▶ What the task asks
Find the line containing "[Follow Abstract on Linkedin] (294, 2272)" in the entries below. Restate it and each line after it, word for word, up to and including the line containing "I decline [button] (379, 2537)".

▶ Given data
★ ★ ★ ★ ★

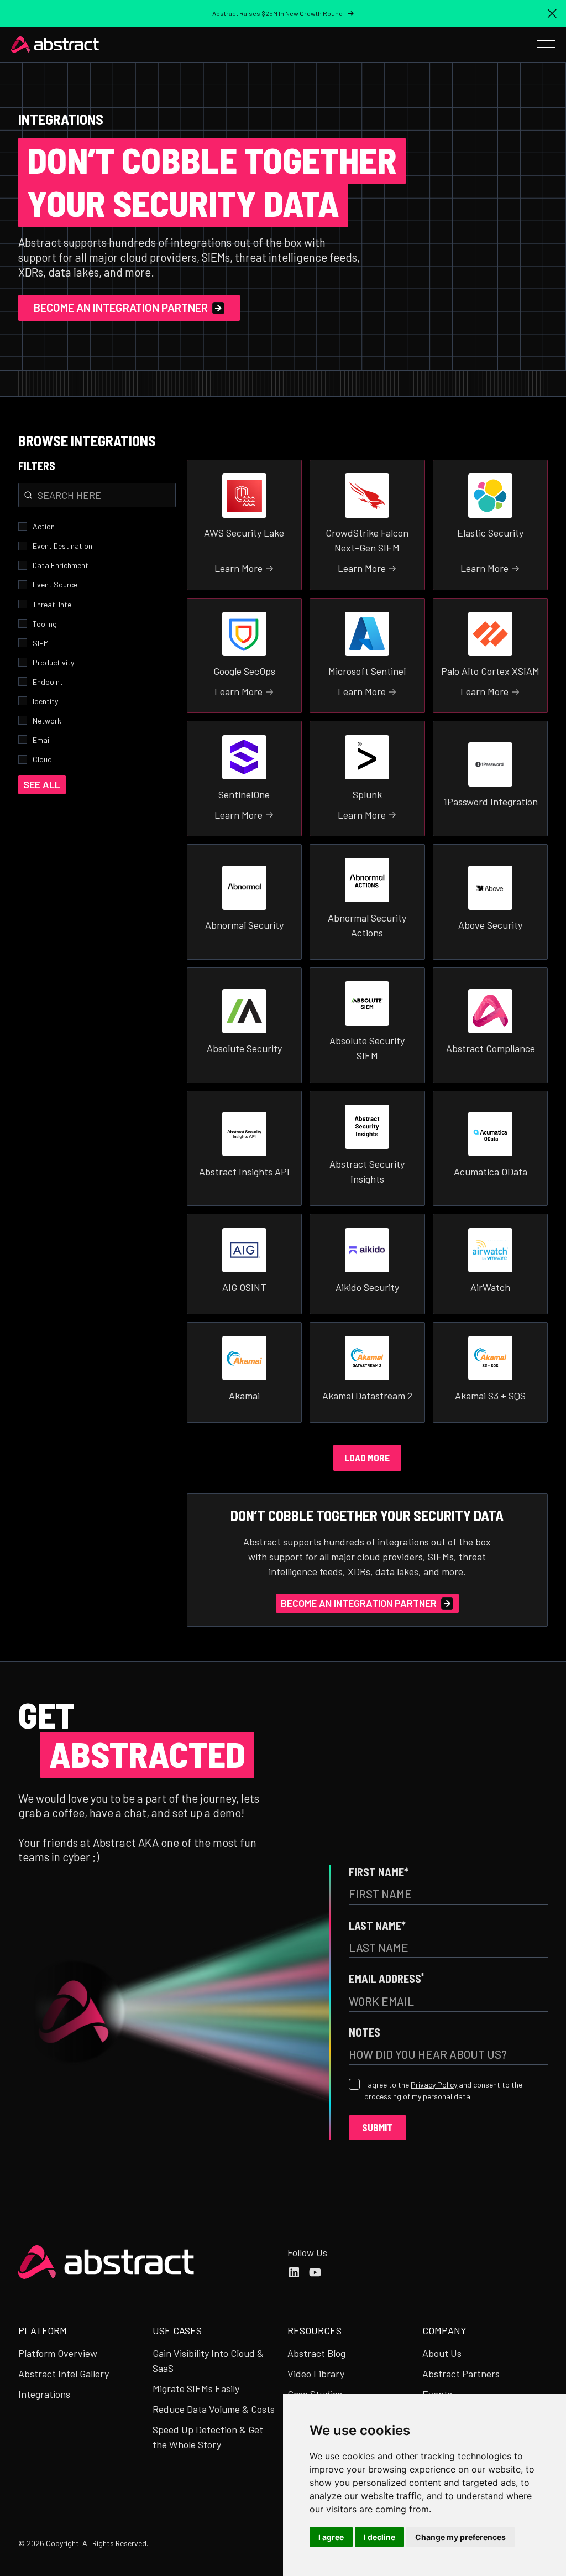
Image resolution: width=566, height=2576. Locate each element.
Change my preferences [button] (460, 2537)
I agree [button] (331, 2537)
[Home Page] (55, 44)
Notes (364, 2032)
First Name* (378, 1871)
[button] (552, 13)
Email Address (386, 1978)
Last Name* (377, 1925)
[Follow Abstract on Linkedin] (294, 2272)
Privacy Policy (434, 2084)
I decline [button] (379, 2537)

★ ★ ★ ★ ★

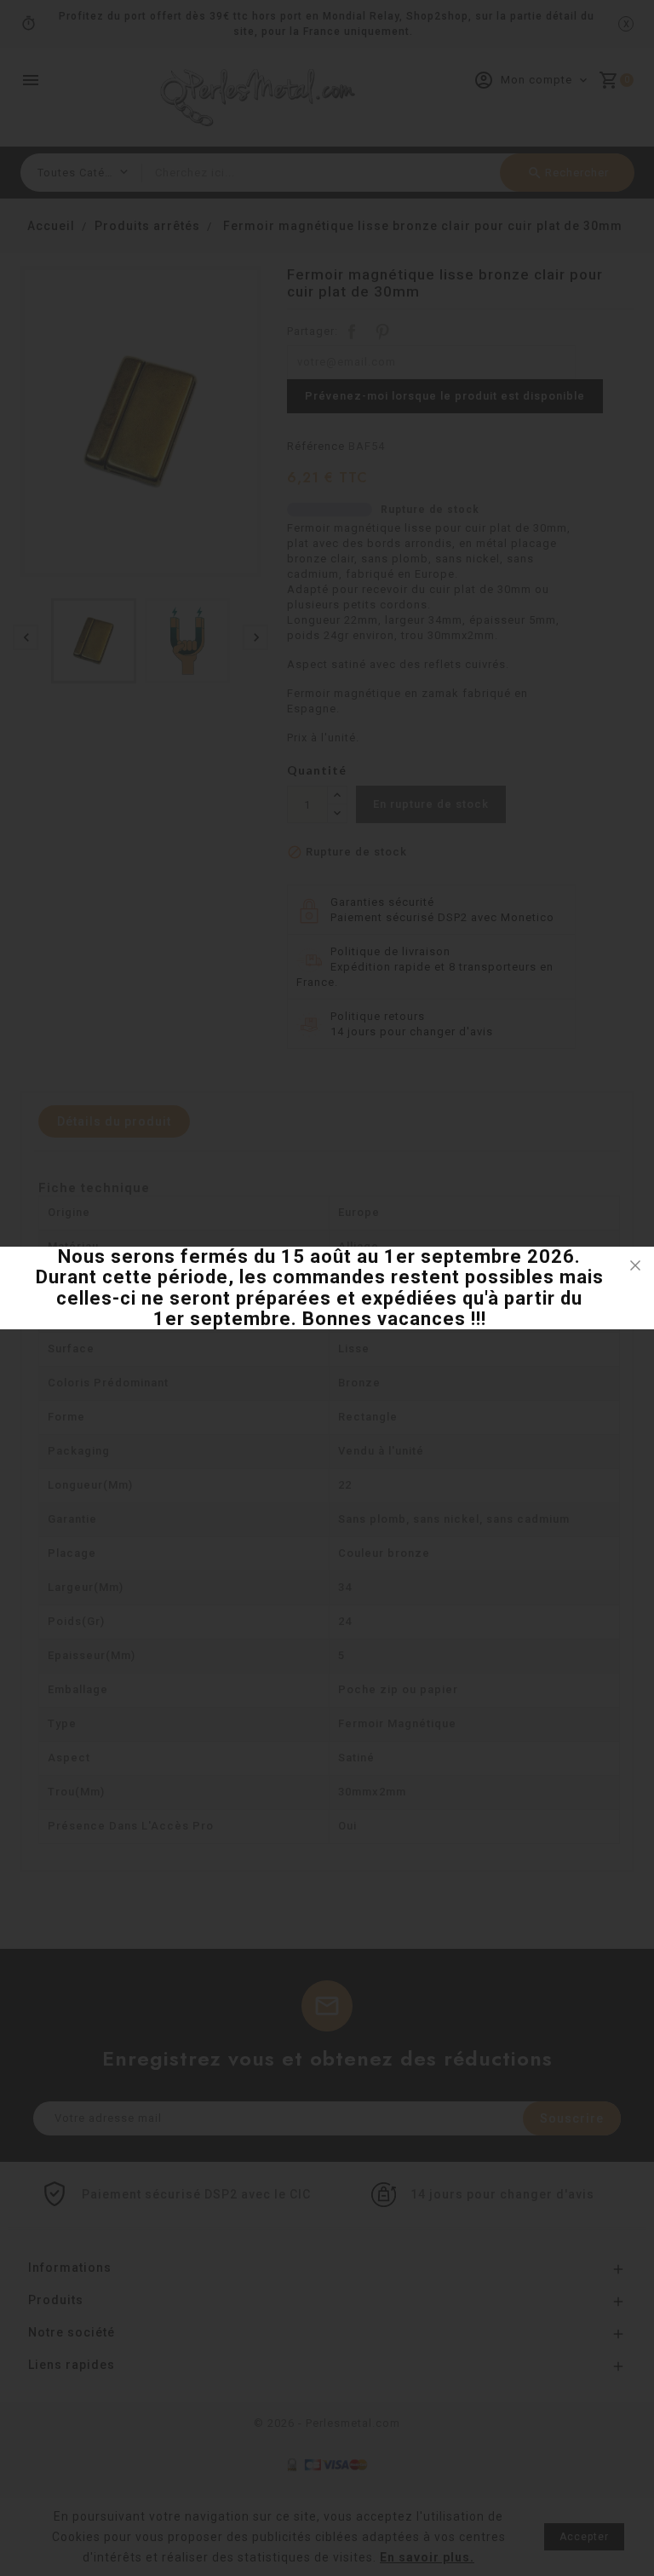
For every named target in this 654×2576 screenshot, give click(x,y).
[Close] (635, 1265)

★ ★ ★ ★ ★

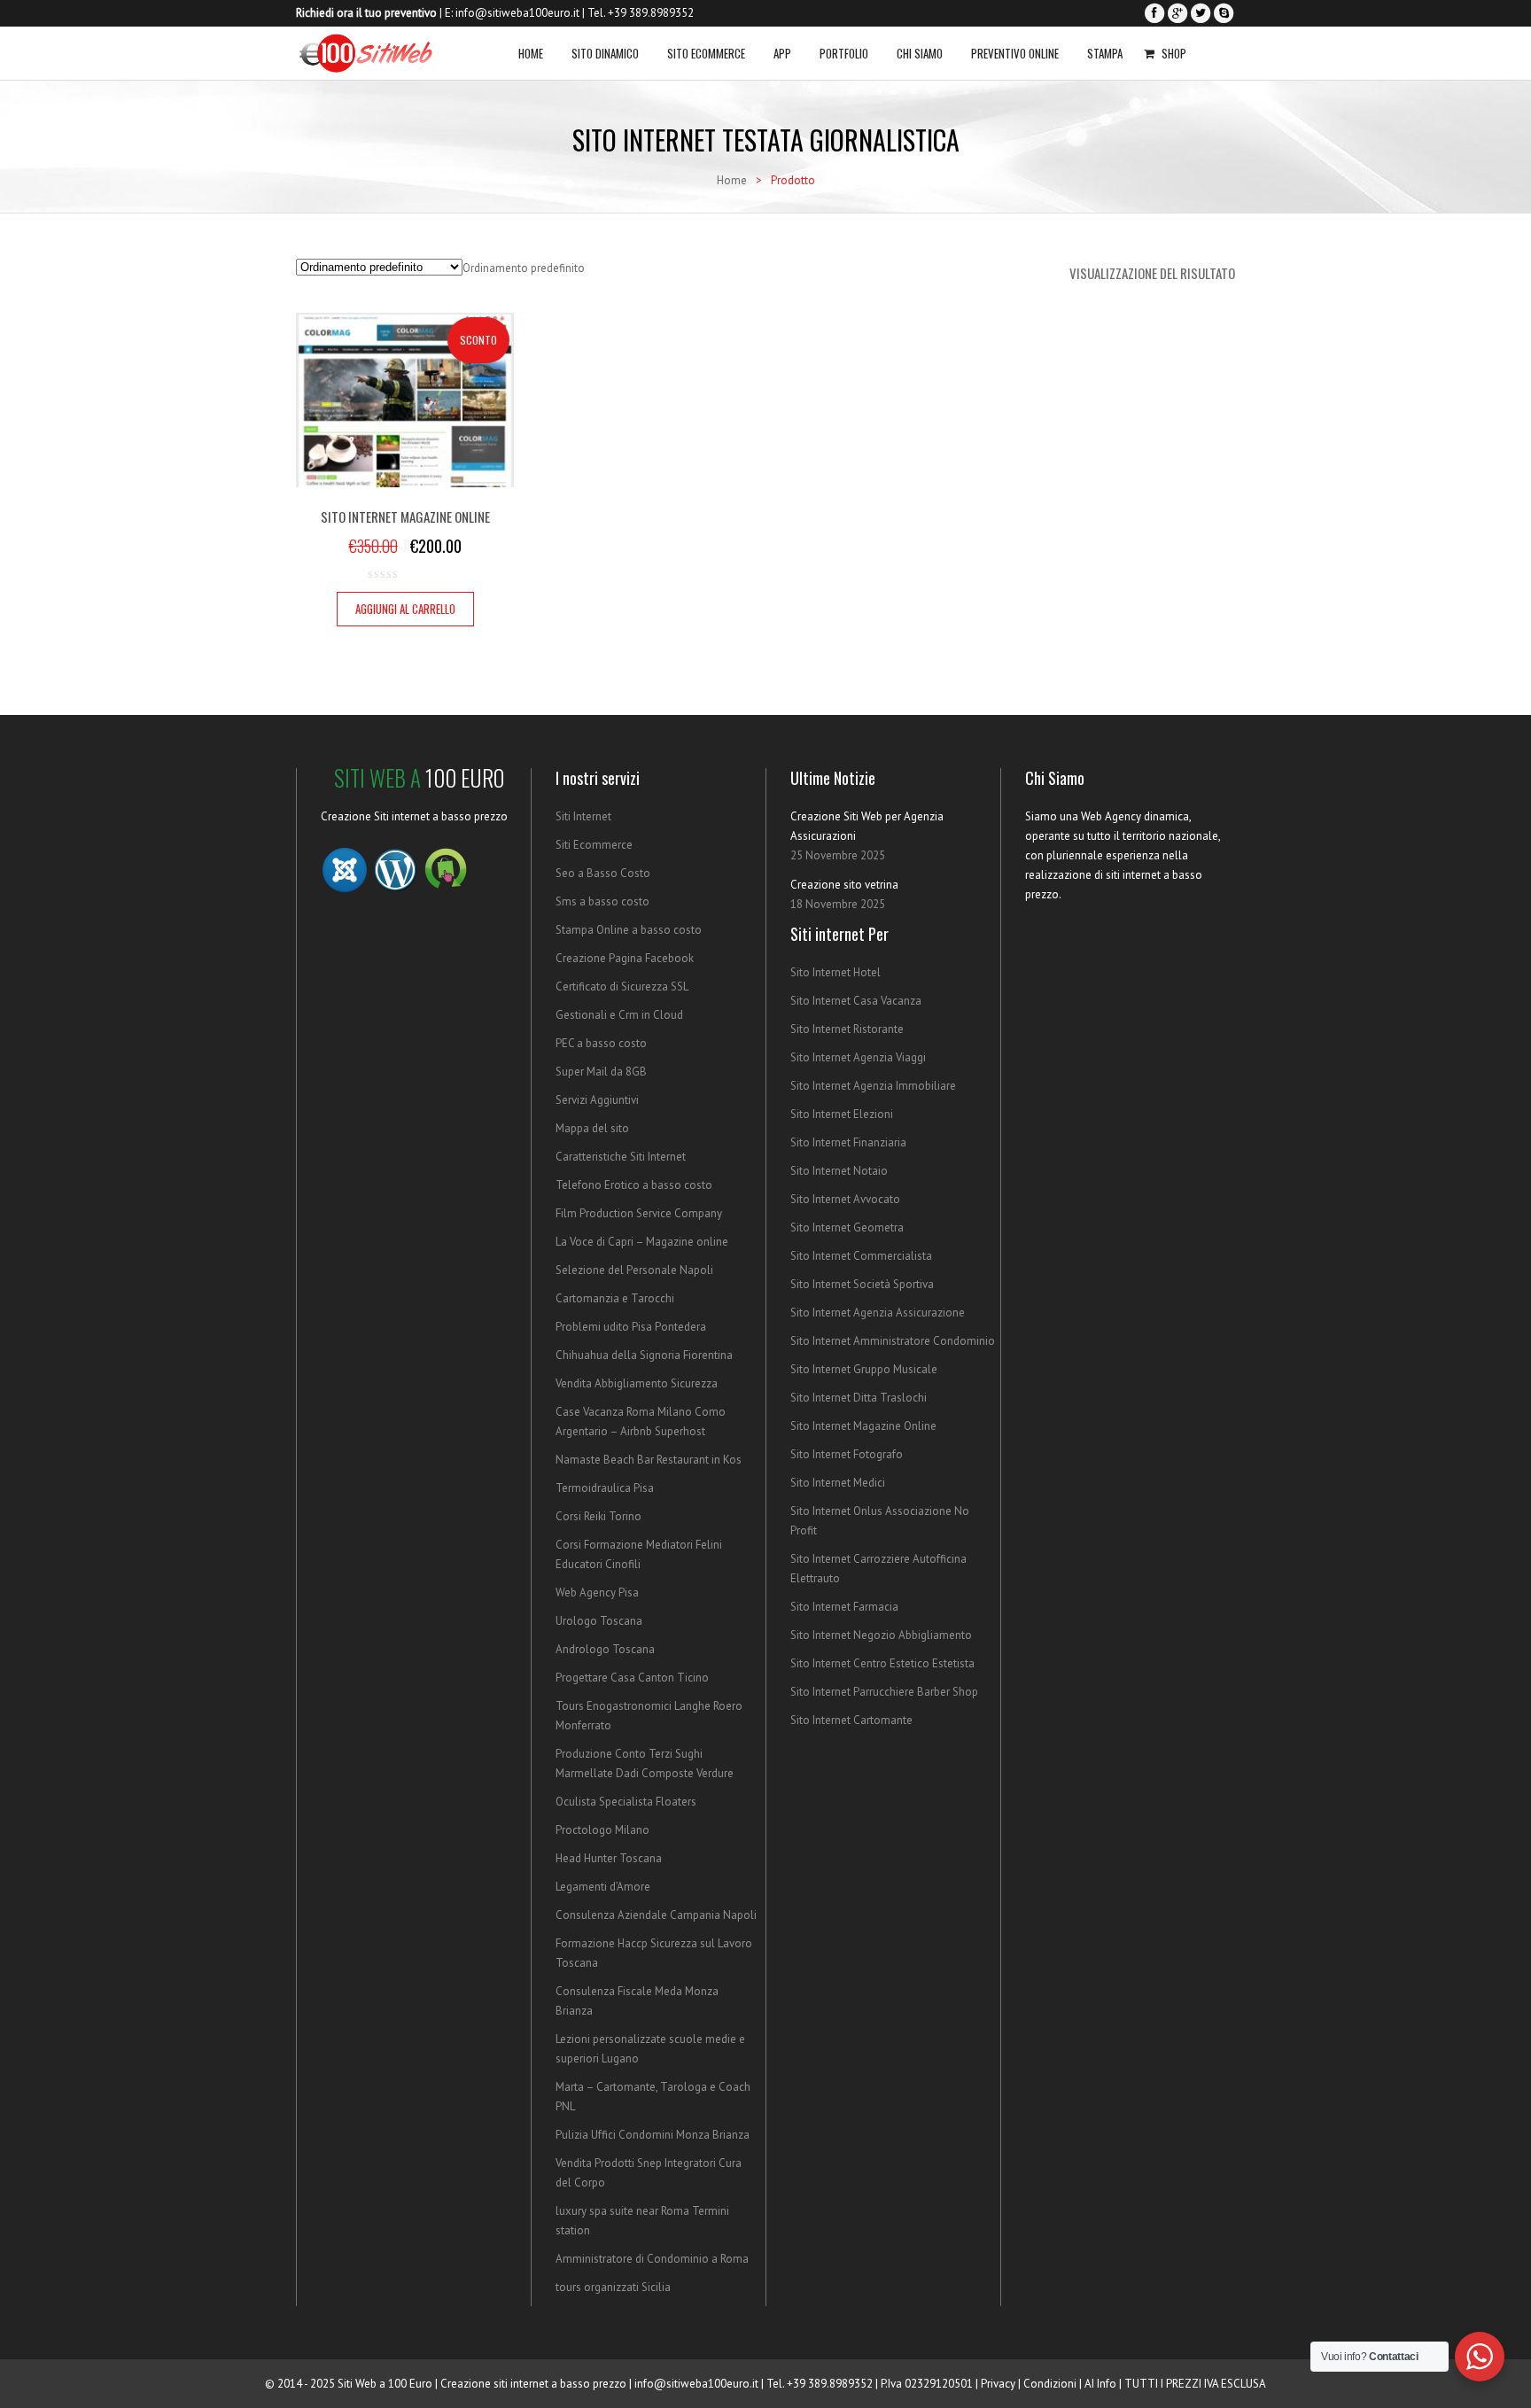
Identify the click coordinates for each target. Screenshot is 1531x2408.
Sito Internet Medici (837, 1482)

★ ★ ★ ★ ★

▶ Response for this exercise
[Follow Abstract on Linkedin] (294, 2272)
Privacy Policy (434, 2084)
I decline [button] (379, 2537)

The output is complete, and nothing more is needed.